--- Records for the task ---

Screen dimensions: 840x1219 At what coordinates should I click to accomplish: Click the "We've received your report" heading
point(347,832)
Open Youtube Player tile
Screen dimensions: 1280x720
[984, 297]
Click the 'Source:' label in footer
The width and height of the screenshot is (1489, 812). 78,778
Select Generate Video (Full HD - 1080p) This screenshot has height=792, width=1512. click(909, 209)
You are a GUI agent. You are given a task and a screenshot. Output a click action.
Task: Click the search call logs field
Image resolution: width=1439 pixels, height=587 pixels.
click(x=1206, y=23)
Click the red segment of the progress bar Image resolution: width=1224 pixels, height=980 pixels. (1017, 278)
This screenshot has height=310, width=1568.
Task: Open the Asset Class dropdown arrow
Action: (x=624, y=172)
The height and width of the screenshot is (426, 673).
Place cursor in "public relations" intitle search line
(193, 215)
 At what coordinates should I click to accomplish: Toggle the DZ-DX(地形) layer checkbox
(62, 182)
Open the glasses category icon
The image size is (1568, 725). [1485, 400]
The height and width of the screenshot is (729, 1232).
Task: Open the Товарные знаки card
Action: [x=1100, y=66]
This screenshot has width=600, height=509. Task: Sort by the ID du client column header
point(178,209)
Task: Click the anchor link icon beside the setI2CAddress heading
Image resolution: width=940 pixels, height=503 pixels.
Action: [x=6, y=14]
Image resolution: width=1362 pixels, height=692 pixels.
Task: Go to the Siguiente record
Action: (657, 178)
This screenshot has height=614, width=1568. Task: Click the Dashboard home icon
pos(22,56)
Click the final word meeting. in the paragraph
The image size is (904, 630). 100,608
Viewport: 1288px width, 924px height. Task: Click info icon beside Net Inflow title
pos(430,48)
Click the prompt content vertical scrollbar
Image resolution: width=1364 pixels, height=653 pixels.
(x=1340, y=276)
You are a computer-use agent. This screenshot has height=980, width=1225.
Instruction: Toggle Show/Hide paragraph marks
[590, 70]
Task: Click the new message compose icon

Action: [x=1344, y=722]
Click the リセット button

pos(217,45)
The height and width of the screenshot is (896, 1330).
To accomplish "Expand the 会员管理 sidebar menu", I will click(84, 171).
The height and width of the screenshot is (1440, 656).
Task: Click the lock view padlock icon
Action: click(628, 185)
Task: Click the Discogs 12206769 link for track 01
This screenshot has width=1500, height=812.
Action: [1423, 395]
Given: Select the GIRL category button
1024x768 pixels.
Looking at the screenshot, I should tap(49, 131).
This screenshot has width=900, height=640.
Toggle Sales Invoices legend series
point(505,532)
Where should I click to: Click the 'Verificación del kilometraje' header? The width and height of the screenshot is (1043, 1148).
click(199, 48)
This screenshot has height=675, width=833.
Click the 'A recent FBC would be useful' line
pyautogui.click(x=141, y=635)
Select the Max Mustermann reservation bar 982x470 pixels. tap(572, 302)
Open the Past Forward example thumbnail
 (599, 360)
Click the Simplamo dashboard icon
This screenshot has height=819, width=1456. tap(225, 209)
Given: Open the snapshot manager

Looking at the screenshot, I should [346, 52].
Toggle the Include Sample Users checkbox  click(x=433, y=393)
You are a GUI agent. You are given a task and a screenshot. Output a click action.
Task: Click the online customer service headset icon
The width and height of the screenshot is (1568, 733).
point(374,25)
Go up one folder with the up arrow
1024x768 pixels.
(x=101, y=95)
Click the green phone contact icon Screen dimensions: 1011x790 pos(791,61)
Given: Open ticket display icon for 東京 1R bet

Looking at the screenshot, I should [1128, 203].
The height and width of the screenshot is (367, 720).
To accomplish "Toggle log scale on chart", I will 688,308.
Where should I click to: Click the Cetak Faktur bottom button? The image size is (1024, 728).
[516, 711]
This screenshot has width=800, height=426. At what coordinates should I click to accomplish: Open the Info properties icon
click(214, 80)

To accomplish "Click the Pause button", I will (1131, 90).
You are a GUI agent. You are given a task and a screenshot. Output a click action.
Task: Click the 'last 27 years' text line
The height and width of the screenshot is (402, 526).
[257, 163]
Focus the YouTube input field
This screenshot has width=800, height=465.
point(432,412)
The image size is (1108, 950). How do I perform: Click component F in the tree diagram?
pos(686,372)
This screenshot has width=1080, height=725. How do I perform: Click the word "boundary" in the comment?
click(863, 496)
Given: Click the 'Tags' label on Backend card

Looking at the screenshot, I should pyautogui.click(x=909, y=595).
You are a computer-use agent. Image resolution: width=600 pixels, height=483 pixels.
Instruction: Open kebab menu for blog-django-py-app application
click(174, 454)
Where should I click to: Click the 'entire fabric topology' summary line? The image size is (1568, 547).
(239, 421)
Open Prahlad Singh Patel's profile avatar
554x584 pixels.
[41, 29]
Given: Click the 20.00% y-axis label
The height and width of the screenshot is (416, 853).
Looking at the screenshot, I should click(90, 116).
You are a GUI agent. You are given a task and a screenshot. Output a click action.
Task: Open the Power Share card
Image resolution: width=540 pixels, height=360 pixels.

---

* _Aim of the exercise_
Review the material and copy each line in which the word "Select" appears.

* _Answer for the task_
Select Generate Video (Full HD - 1080p) This screenshot has height=792, width=1512. click(909, 209)
Given: Select the GIRL category button
Select the Max Mustermann reservation bar 982x470 pixels. tap(572, 302)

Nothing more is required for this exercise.